Exercise details
Search the listing below for lines that hold the word "will", and report only how many there are.

Dataset entries
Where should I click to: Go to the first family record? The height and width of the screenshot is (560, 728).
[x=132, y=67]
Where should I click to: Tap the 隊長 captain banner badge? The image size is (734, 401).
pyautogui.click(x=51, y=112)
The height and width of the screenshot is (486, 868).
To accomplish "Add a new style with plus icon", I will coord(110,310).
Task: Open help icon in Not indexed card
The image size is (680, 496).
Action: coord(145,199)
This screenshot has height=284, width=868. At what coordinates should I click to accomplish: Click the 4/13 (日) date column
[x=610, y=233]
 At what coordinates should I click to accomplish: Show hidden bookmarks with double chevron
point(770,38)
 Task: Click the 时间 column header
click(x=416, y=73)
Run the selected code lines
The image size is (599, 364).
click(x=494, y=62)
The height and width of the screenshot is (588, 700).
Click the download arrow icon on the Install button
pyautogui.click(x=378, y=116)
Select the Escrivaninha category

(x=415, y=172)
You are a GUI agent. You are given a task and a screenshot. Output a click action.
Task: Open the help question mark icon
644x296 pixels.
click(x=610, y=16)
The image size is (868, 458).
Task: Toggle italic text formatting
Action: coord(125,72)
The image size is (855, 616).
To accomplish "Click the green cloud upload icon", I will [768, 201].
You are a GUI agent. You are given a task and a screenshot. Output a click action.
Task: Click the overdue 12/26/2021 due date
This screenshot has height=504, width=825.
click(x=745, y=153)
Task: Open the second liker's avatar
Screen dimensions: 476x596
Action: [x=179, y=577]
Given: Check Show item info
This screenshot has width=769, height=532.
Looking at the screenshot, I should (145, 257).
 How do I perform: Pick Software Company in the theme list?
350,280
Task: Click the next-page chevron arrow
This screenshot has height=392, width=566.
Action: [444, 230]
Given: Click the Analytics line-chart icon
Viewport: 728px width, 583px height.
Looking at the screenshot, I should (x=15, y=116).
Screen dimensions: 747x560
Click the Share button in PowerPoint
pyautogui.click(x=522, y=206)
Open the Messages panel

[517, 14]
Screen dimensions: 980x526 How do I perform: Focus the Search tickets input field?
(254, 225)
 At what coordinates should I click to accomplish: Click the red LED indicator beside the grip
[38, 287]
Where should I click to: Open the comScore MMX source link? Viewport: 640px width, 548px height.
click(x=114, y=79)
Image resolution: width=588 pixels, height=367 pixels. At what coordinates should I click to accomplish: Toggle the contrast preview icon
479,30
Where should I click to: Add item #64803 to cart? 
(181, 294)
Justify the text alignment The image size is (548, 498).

Solution for this task
2